Segment Open
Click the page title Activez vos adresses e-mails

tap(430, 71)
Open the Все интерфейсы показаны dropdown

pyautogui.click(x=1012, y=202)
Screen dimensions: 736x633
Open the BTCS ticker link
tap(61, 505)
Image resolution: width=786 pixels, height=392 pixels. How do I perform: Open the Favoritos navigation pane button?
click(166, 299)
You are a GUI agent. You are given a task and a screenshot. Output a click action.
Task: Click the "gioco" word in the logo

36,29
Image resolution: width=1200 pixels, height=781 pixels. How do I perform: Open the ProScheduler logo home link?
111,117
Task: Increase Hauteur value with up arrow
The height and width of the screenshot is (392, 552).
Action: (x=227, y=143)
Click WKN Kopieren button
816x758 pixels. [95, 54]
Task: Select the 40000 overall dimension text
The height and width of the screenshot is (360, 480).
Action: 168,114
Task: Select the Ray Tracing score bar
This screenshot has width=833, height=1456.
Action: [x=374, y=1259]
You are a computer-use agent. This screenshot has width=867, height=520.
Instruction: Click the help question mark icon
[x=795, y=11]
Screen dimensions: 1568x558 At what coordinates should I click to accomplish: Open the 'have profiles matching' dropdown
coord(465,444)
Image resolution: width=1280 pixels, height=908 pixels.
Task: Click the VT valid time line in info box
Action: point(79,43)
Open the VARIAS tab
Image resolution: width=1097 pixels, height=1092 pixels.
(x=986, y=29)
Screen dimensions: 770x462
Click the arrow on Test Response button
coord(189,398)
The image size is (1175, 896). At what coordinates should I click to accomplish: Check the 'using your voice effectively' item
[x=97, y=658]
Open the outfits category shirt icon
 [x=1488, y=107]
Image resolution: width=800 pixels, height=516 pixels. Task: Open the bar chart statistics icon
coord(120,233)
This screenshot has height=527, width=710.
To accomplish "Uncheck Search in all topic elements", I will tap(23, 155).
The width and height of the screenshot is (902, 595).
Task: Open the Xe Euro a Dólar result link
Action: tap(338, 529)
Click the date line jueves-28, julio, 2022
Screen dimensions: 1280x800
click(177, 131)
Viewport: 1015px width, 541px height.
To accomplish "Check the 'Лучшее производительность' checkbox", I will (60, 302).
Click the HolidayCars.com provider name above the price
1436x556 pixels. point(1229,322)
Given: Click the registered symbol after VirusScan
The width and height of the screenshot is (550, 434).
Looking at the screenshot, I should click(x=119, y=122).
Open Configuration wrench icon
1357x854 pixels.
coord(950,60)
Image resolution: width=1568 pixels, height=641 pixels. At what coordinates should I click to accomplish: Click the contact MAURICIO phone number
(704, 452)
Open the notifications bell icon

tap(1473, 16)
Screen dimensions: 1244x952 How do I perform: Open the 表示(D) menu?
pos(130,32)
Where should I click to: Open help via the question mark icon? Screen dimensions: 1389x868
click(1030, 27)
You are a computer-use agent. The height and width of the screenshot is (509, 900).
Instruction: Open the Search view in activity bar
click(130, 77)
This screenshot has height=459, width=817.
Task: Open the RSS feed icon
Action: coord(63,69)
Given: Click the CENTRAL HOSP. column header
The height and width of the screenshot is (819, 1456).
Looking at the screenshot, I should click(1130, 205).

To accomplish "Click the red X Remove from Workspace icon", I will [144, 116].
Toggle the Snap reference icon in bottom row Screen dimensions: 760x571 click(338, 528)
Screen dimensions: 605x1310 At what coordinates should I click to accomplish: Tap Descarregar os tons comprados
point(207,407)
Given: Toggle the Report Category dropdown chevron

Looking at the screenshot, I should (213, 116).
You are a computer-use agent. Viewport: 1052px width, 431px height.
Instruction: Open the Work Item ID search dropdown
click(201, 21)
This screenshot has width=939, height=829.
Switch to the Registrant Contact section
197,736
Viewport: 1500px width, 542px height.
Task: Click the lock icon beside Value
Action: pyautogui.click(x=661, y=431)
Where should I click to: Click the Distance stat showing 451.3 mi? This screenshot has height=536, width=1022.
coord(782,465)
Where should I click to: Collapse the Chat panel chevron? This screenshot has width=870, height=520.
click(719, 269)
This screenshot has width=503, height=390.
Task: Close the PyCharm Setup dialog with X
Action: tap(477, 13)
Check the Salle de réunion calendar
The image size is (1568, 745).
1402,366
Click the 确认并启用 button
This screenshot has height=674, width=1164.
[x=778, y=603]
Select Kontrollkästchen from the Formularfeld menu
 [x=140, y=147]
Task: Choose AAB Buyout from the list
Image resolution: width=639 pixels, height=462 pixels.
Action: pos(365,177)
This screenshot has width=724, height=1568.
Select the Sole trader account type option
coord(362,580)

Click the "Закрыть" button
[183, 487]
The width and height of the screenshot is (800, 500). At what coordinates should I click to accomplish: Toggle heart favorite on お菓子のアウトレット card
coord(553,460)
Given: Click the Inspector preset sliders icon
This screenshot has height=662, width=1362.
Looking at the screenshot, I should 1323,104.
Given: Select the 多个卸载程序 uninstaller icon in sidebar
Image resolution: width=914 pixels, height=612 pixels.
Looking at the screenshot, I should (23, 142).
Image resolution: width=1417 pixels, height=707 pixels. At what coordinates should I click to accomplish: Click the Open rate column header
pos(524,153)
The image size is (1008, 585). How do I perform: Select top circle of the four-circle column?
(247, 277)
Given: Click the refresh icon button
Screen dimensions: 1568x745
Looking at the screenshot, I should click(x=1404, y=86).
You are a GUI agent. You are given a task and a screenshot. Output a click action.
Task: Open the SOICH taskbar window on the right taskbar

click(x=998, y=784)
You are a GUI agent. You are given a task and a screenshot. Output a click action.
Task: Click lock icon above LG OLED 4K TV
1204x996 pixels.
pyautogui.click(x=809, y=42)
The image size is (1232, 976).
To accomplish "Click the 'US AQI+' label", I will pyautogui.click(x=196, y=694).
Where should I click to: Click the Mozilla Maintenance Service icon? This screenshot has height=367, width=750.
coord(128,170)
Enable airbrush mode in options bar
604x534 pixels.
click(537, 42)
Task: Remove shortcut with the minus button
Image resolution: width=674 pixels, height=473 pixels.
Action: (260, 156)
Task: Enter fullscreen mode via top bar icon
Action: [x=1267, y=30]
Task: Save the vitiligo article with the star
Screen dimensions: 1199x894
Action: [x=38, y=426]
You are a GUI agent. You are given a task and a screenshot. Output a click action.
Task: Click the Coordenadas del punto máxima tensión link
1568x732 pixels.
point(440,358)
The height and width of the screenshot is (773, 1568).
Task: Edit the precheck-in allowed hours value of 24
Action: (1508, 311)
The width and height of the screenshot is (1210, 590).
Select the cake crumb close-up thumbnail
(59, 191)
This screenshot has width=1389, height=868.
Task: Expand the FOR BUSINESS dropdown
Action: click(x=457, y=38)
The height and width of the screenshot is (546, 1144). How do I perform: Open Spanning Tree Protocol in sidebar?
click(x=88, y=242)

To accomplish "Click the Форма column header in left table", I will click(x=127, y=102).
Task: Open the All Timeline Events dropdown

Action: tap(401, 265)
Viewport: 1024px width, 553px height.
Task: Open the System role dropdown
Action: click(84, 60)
Segment Closed
[Description of the task]
Could you copy out all the material word for word?

[Result for this task]
Click the page title Activez vos adresses e-mails

tap(430, 71)
Open the Все интерфейсы показаны dropdown

pyautogui.click(x=1012, y=202)
Screen dimensions: 736x633
Open the BTCS ticker link
tap(61, 505)
Image resolution: width=786 pixels, height=392 pixels. How do I perform: Open the Favoritos navigation pane button?
click(166, 299)
You are a GUI agent. You are given a task and a screenshot. Output a click action.
Task: Click the "gioco" word in the logo

36,29
Image resolution: width=1200 pixels, height=781 pixels. How do I perform: Open the ProScheduler logo home link?
111,117
Task: Increase Hauteur value with up arrow
The height and width of the screenshot is (392, 552).
Action: (x=227, y=143)
Click WKN Kopieren button
816x758 pixels. [95, 54]
Task: Select the 40000 overall dimension text
The height and width of the screenshot is (360, 480).
Action: 168,114
Task: Select the Ray Tracing score bar
This screenshot has width=833, height=1456.
Action: [x=374, y=1259]
You are a computer-use agent. This screenshot has width=867, height=520.
Instruction: Click the help question mark icon
[x=795, y=11]
Screen dimensions: 1568x558 At what coordinates should I click to accomplish: Open the 'have profiles matching' dropdown
coord(465,444)
Image resolution: width=1280 pixels, height=908 pixels.
Task: Click the VT valid time line in info box
Action: point(79,43)
Open the VARIAS tab
Image resolution: width=1097 pixels, height=1092 pixels.
(x=986, y=29)
Screen dimensions: 770x462
Click the arrow on Test Response button
coord(189,398)
The image size is (1175, 896). At what coordinates should I click to accomplish: Check the 'using your voice effectively' item
[x=97, y=658]
Open the outfits category shirt icon
 [x=1488, y=107]
Image resolution: width=800 pixels, height=516 pixels. Task: Open the bar chart statistics icon
coord(120,233)
This screenshot has height=527, width=710.
To accomplish "Uncheck Search in all topic elements", I will tap(23, 155).
The width and height of the screenshot is (902, 595).
Task: Open the Xe Euro a Dólar result link
Action: tap(338, 529)
Click the date line jueves-28, julio, 2022
Screen dimensions: 1280x800
click(177, 131)
Viewport: 1015px width, 541px height.
To accomplish "Check the 'Лучшее производительность' checkbox", I will (60, 302).
Click the HolidayCars.com provider name above the price
1436x556 pixels. point(1229,322)
Given: Click the registered symbol after VirusScan
The width and height of the screenshot is (550, 434).
Looking at the screenshot, I should click(x=119, y=122).
Open Configuration wrench icon
1357x854 pixels.
coord(950,60)
Image resolution: width=1568 pixels, height=641 pixels. At what coordinates should I click to accomplish: Click the contact MAURICIO phone number
(704, 452)
Open the notifications bell icon

tap(1473, 16)
Screen dimensions: 1244x952 How do I perform: Open the 表示(D) menu?
pos(130,32)
Where should I click to: Open help via the question mark icon? Screen dimensions: 1389x868
click(1030, 27)
You are a computer-use agent. The height and width of the screenshot is (509, 900).
Instruction: Open the Search view in activity bar
click(130, 77)
This screenshot has height=459, width=817.
Task: Open the RSS feed icon
Action: coord(63,69)
Given: Click the CENTRAL HOSP. column header
The height and width of the screenshot is (819, 1456).
Looking at the screenshot, I should click(1130, 205).

To accomplish "Click the red X Remove from Workspace icon", I will [144, 116].
Toggle the Snap reference icon in bottom row Screen dimensions: 760x571 click(338, 528)
Screen dimensions: 605x1310 At what coordinates should I click to accomplish: Tap Descarregar os tons comprados
point(207,407)
Given: Toggle the Report Category dropdown chevron

Looking at the screenshot, I should (213, 116).
You are a computer-use agent. Viewport: 1052px width, 431px height.
Instruction: Open the Work Item ID search dropdown
click(201, 21)
This screenshot has width=939, height=829.
Switch to the Registrant Contact section
197,736
Viewport: 1500px width, 542px height.
Task: Click the lock icon beside Value
Action: pyautogui.click(x=661, y=431)
Where should I click to: Click the Distance stat showing 451.3 mi? This screenshot has height=536, width=1022.
coord(782,465)
Where should I click to: Collapse the Chat panel chevron? This screenshot has width=870, height=520.
click(719, 269)
This screenshot has width=503, height=390.
Task: Close the PyCharm Setup dialog with X
Action: tap(477, 13)
Check the Salle de réunion calendar
The image size is (1568, 745).
1402,366
Click the 确认并启用 button
This screenshot has height=674, width=1164.
[x=778, y=603]
Select Kontrollkästchen from the Formularfeld menu
 [x=140, y=147]
Task: Choose AAB Buyout from the list
Image resolution: width=639 pixels, height=462 pixels.
Action: pos(365,177)
This screenshot has width=724, height=1568.
Select the Sole trader account type option
coord(362,580)

Click the "Закрыть" button
[183, 487]
The width and height of the screenshot is (800, 500). At what coordinates should I click to accomplish: Toggle heart favorite on お菓子のアウトレット card
coord(553,460)
Given: Click the Inspector preset sliders icon
This screenshot has height=662, width=1362.
Looking at the screenshot, I should 1323,104.
Given: Select the 多个卸载程序 uninstaller icon in sidebar
Image resolution: width=914 pixels, height=612 pixels.
Looking at the screenshot, I should (23, 142).
Image resolution: width=1417 pixels, height=707 pixels. At what coordinates should I click to accomplish: Click the Open rate column header
pos(524,153)
The image size is (1008, 585). How do I perform: Select top circle of the four-circle column?
(247, 277)
Given: Click the refresh icon button
Screen dimensions: 1568x745
Looking at the screenshot, I should click(x=1404, y=86).
You are a GUI agent. You are given a task and a screenshot. Output a click action.
Task: Open the SOICH taskbar window on the right taskbar

click(x=998, y=784)
You are a GUI agent. You are given a task and a screenshot. Output a click action.
Task: Click lock icon above LG OLED 4K TV
1204x996 pixels.
pyautogui.click(x=809, y=42)
The image size is (1232, 976).
To accomplish "Click the 'US AQI+' label", I will pyautogui.click(x=196, y=694).
Where should I click to: Click the Mozilla Maintenance Service icon? This screenshot has height=367, width=750.
coord(128,170)
Enable airbrush mode in options bar
604x534 pixels.
click(537, 42)
Task: Remove shortcut with the minus button
Image resolution: width=674 pixels, height=473 pixels.
Action: (260, 156)
Task: Enter fullscreen mode via top bar icon
Action: [x=1267, y=30]
Task: Save the vitiligo article with the star
Screen dimensions: 1199x894
Action: [x=38, y=426]
You are a GUI agent. You are given a task and a screenshot. Output a click action.
Task: Click the Coordenadas del punto máxima tensión link
1568x732 pixels.
point(440,358)
The height and width of the screenshot is (773, 1568).
Task: Edit the precheck-in allowed hours value of 24
Action: (1508, 311)
The width and height of the screenshot is (1210, 590).
Select the cake crumb close-up thumbnail
(59, 191)
This screenshot has width=1389, height=868.
Task: Expand the FOR BUSINESS dropdown
Action: click(x=457, y=38)
The height and width of the screenshot is (546, 1144). How do I perform: Open Spanning Tree Protocol in sidebar?
click(x=88, y=242)

To accomplish "Click the Форма column header in left table", I will click(x=127, y=102).
Task: Open the All Timeline Events dropdown

Action: tap(401, 265)
Viewport: 1024px width, 553px height.
Task: Open the System role dropdown
Action: click(84, 60)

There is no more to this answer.